Even so, starting in 2012, the American Petroleum Institute, the U.S. Chamber of Commerce, and two other trade associations challenged the rule in court on First Amendment grounds. ExxonMobil also lobbied heavily against it. In July 2013, the D.C. District Court declined to judge on the First Amendment challenge but vacated the rule on procedural grounds, requiring the SEC to rewrite it. In June 2016, the SEC promulgated a revised rule, which closely resembled the previous version and would have gone into effect in late 2018.

The SEC rule would have been a common-sense way to counter corruption and abuse. It granted citizens the most basic tool—information—for holding their governments accountable. And it in no way limited or restricted to whom, how much, or for what purposes companies could make payments.
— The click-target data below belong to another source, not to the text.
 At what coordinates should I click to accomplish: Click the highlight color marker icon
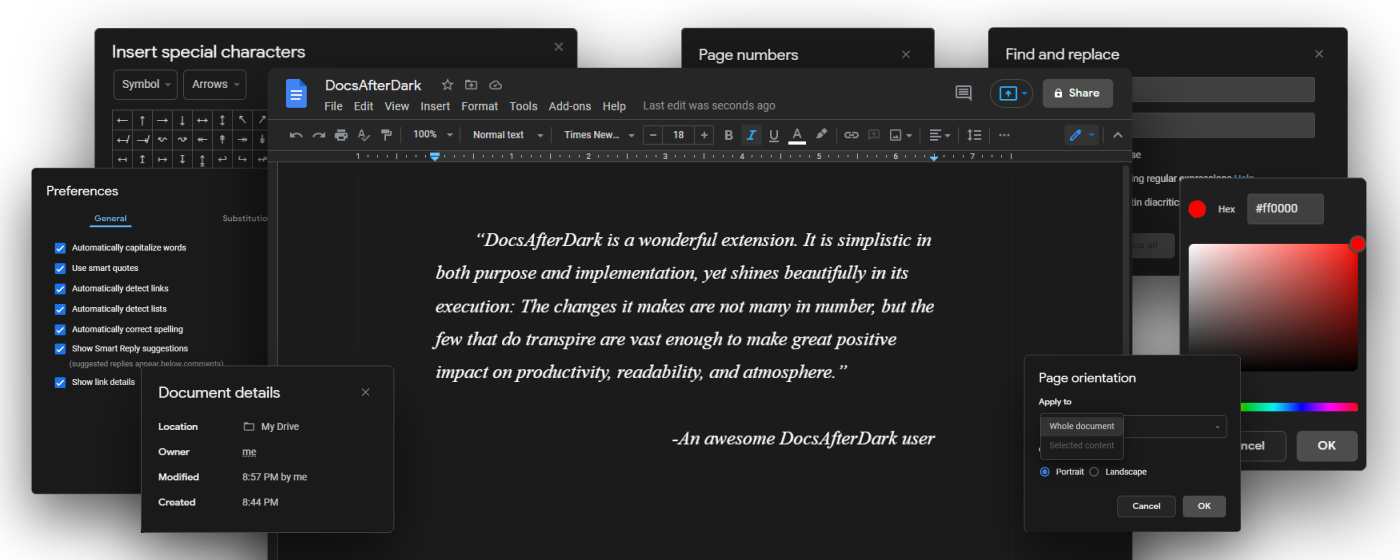pos(821,135)
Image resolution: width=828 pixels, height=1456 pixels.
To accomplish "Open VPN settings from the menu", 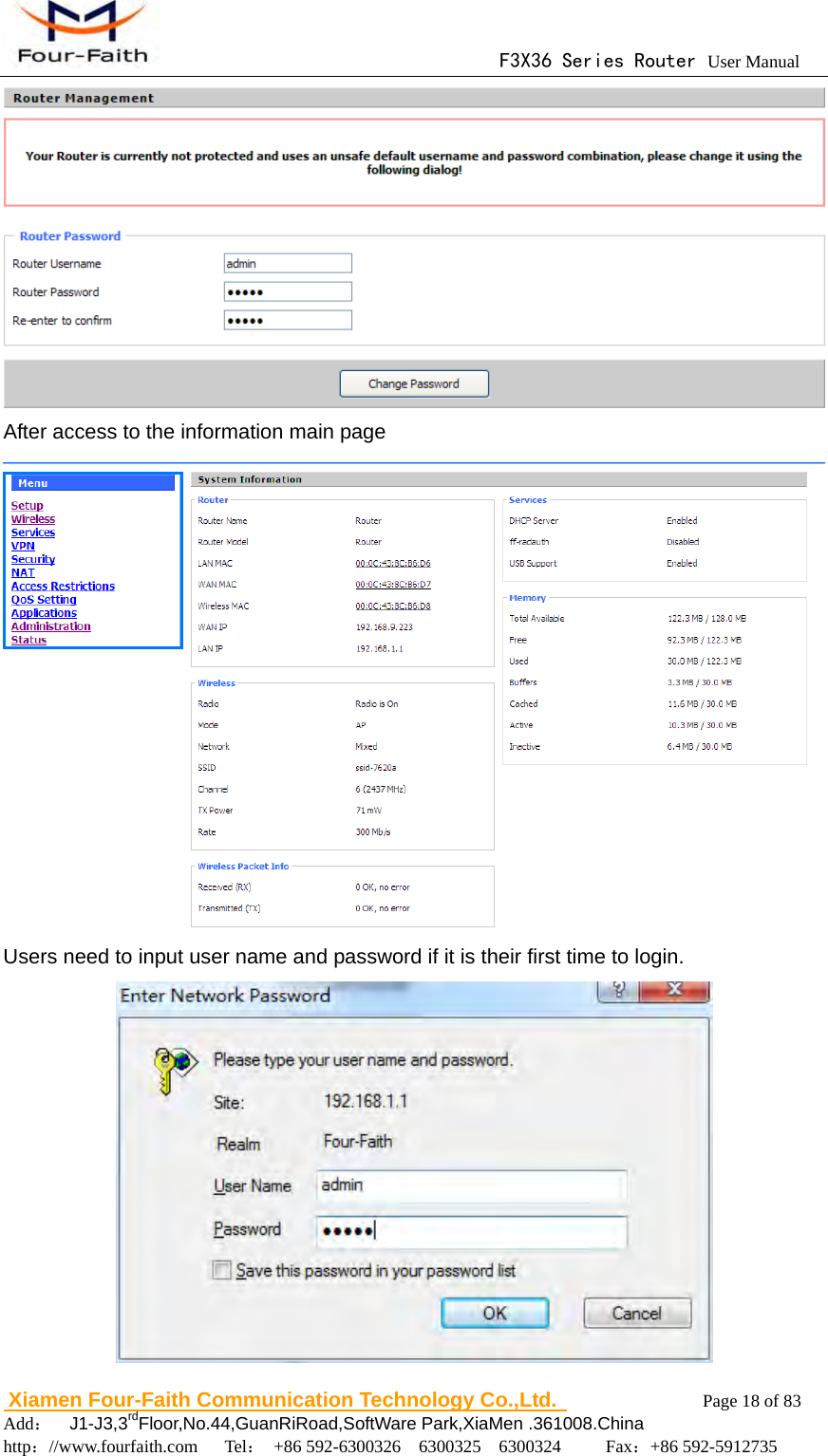I will pyautogui.click(x=23, y=545).
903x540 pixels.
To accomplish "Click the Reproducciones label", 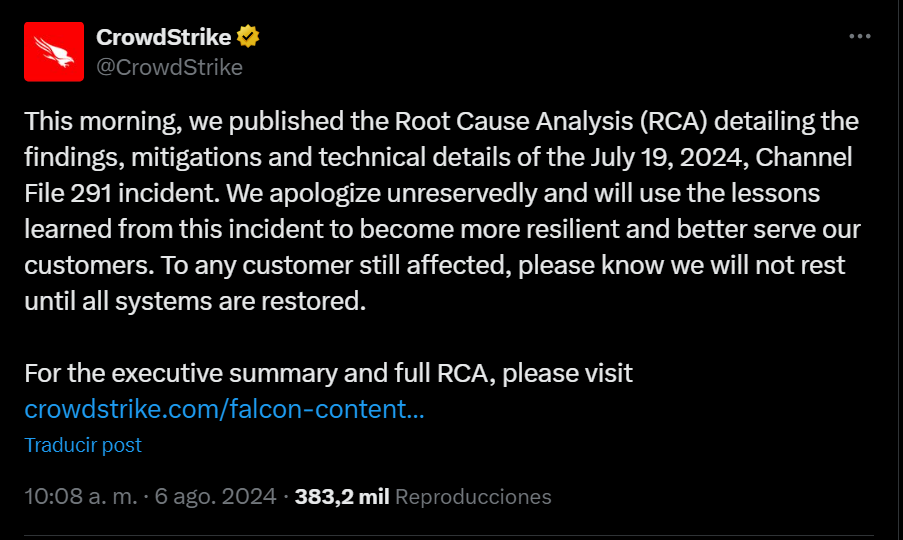I will tap(473, 497).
Investors with a net worth of more than $10 trillion publicly supported the rule because it helps them assess risk in volatile countries. And, in many cases, companies already collected the required reporting information.
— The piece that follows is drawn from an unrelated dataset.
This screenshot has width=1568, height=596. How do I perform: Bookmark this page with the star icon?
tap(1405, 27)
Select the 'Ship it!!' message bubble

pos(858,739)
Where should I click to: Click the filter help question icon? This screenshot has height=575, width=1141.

In fact, many leading U.S.-listed companies, including Royal Dutch Shell, BP, Statoil, and Total, as well as Russian state-owned companies like Gazprom and Rosneft, have begun complying with similar disclosure rules in Canada, Norway, and all 28 European Union countries. Those countries modeled their rules on the SEC rule, which was the first of its kind and spurred momentum in the push for transparency. Thus, U.S. firms should not feel overburdened by conflicting reporting requirements, nor are they at a competitive disadvantage, contrary to Congressional Republicans’ claims. According to the Natural Resource Governance Institute, subsidiaries of ExxonMobil, Chevron, and ConocoPhillips have already reported under British rules. Still, the SEC rule would have covered an additional 425 firms, including ExxonMobil and Chevron, which have lobbied heavily against it.  And even if the reporting obligations were somewhat onerous, that might be a small price to bear in return for the added value of subjecting state-owned companies like Brazil’s Petrobras and China’s CNOOC to these rules.

And so, ironically, a legislative change that makes corrupt practices easier might be one of the first to land on the desk of a U.S. president who campaigned on “draining the swamp” and fighting special interests. Killing the SEC rule would not only be a defeat for human rights, democratic governance, and U.S. moral leadership, it would also run counter to U.S. national security interests.